Task details:
Reproduce the records word for word, from the start of the records through the line that contains "Looking at the screenshot, I should tap(33, 163).", inclusive.

+++ Provided records +++

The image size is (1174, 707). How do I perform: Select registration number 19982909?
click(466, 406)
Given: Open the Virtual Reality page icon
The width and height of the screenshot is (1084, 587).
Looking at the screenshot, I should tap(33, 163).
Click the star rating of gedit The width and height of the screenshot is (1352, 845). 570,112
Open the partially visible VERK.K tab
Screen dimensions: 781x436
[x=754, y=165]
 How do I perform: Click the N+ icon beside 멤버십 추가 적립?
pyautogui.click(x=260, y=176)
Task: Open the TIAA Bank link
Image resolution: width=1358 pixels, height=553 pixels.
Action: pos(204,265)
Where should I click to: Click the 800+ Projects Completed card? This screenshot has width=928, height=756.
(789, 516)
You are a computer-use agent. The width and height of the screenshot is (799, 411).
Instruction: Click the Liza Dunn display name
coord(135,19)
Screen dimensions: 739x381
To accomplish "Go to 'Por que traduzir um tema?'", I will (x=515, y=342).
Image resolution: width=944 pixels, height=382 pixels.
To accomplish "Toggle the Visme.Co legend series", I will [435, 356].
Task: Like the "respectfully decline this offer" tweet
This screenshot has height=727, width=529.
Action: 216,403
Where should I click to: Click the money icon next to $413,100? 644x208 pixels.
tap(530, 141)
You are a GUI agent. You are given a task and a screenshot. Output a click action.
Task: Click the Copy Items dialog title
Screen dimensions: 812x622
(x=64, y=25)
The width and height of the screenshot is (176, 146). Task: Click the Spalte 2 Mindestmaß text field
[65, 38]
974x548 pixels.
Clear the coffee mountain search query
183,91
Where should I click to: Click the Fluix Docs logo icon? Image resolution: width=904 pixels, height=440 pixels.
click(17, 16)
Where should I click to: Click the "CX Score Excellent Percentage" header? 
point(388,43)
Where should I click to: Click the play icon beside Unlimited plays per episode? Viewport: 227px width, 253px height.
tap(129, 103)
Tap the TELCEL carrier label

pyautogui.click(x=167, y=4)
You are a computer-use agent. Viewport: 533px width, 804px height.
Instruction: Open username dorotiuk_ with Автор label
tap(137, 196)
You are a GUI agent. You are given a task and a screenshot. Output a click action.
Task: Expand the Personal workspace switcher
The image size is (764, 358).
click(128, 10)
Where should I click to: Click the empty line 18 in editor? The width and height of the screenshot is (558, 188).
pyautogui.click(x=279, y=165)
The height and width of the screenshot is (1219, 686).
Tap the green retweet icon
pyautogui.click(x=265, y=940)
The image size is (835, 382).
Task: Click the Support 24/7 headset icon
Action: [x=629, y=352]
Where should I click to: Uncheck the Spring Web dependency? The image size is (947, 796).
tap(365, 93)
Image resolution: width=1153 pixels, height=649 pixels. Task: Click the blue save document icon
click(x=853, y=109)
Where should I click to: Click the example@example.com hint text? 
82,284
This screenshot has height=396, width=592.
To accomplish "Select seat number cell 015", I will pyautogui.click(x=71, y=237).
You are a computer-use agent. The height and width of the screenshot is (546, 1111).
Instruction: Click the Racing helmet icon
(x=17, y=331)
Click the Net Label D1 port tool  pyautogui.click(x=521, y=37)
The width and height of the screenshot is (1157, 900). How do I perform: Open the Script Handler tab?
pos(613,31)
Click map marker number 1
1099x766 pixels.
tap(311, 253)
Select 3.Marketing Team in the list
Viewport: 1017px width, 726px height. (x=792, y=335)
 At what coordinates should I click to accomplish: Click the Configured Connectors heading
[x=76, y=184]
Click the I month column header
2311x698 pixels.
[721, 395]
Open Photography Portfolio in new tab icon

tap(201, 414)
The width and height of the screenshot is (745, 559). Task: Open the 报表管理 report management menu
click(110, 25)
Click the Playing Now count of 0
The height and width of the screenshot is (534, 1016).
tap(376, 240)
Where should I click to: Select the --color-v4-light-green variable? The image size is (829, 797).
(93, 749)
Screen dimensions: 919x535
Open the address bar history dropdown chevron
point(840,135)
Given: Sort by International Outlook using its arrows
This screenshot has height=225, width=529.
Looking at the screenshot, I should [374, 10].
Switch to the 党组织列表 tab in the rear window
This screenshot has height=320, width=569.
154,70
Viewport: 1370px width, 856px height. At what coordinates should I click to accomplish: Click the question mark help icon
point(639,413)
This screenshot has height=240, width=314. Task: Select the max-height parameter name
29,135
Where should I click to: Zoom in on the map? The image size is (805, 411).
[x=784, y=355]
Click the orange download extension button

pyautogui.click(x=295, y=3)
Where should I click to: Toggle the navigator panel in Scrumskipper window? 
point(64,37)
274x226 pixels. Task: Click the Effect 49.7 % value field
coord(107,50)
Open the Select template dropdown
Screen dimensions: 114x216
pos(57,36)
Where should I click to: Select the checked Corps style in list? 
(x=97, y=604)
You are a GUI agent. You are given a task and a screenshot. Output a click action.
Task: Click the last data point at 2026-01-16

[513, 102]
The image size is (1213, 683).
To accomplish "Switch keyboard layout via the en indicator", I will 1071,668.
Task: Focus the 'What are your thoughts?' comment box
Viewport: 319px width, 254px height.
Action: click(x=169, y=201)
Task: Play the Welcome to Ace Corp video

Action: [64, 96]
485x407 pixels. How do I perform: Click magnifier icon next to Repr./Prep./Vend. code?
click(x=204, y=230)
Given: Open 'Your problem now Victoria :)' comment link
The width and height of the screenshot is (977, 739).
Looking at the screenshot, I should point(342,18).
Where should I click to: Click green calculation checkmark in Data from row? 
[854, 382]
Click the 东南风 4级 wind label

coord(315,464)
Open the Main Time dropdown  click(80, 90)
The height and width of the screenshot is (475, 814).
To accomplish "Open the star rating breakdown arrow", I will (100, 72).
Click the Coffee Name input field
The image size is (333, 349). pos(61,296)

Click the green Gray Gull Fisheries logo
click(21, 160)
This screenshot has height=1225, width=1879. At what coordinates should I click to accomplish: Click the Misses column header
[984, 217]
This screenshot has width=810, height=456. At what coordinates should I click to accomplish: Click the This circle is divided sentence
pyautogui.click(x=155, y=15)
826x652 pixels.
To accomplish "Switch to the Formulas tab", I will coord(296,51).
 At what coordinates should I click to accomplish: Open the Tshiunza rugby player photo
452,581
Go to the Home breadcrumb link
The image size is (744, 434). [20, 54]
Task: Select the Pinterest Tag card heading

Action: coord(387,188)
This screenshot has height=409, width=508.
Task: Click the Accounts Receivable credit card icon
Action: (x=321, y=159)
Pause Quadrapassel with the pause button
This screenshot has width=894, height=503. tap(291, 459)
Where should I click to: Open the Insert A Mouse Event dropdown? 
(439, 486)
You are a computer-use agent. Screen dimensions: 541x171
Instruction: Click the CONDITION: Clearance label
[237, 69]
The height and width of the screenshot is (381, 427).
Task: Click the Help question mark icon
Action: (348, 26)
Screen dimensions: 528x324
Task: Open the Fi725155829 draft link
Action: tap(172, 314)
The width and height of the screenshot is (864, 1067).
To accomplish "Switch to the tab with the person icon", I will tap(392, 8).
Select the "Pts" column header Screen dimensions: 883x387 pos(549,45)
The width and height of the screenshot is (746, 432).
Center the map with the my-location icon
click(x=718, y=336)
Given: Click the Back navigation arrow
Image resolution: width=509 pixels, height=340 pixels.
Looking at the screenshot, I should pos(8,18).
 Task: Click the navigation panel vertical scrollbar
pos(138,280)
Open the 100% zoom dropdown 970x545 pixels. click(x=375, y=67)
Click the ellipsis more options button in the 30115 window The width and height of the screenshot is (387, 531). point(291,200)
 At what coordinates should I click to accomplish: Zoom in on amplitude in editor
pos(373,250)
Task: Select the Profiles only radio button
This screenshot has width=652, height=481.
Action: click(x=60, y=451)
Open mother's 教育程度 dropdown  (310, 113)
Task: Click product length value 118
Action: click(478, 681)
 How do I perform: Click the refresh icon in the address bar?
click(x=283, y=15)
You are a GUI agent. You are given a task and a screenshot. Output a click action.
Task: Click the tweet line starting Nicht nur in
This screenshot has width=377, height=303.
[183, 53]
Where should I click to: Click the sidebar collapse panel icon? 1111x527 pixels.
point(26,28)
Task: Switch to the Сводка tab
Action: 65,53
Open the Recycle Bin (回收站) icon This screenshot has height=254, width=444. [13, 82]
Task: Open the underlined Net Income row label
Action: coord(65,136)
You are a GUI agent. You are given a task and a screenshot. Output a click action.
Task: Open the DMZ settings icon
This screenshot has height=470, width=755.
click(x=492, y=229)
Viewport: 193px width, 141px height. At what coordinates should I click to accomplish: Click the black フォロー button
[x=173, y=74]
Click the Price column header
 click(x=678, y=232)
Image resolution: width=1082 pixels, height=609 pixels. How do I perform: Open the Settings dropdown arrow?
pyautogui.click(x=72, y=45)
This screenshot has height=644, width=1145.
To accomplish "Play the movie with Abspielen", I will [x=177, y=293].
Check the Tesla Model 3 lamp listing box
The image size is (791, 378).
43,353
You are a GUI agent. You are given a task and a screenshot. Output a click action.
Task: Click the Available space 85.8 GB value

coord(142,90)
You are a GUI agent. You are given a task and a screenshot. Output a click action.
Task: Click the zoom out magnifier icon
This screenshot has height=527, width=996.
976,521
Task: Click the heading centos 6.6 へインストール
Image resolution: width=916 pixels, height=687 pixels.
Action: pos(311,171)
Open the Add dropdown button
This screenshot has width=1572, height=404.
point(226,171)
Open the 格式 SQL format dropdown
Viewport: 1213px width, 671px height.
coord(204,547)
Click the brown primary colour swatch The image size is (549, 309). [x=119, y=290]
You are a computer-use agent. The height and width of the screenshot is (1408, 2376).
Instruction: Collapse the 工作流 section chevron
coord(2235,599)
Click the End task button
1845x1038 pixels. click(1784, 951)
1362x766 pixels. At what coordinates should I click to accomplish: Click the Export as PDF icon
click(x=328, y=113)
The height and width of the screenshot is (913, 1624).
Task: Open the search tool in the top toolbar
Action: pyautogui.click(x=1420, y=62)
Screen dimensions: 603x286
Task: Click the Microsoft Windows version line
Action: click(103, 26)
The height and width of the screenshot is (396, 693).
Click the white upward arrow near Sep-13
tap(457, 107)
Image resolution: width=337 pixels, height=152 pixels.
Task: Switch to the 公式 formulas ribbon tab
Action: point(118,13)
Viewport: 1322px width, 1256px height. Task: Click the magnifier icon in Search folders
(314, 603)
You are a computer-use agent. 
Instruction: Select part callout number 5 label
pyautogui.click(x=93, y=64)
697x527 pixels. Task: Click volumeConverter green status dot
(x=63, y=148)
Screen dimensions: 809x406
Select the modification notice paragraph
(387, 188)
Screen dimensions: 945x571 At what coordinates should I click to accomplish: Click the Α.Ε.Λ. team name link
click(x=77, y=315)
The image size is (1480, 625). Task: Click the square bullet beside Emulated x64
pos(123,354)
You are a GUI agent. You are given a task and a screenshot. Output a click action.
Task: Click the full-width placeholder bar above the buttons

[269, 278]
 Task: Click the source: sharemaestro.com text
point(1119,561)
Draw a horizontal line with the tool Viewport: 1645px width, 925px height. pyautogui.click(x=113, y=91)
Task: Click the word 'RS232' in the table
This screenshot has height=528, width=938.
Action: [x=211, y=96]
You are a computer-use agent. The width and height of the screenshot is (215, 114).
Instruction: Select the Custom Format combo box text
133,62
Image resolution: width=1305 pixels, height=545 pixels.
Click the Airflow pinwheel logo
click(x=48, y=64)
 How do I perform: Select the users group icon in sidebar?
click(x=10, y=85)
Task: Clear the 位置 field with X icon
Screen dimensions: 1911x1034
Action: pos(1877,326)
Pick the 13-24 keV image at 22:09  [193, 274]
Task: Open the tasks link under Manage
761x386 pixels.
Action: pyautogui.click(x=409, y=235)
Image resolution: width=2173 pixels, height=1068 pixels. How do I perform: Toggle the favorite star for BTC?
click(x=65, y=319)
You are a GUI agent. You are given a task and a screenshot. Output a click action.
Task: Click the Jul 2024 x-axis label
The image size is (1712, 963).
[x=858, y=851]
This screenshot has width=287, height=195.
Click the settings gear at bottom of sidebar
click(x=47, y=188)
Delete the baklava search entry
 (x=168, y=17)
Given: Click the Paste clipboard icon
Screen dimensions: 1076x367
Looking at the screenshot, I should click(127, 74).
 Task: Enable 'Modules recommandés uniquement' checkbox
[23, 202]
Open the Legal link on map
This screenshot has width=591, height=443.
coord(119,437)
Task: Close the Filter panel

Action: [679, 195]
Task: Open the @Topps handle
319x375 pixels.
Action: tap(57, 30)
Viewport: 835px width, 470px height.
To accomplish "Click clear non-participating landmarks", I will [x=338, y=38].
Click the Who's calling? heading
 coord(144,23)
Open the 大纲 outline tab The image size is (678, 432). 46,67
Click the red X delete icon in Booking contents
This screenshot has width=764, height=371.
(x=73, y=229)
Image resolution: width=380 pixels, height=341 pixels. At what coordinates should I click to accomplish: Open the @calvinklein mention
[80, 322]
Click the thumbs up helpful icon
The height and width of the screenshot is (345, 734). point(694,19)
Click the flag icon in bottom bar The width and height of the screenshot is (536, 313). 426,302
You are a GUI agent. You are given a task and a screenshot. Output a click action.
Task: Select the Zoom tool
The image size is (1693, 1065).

+++

The completed task:
The image size is (1174, 707). How do I perform: Select registration number 19982909?
click(466, 406)
Given: Open the Virtual Reality page icon
The width and height of the screenshot is (1084, 587).
Looking at the screenshot, I should tap(33, 163).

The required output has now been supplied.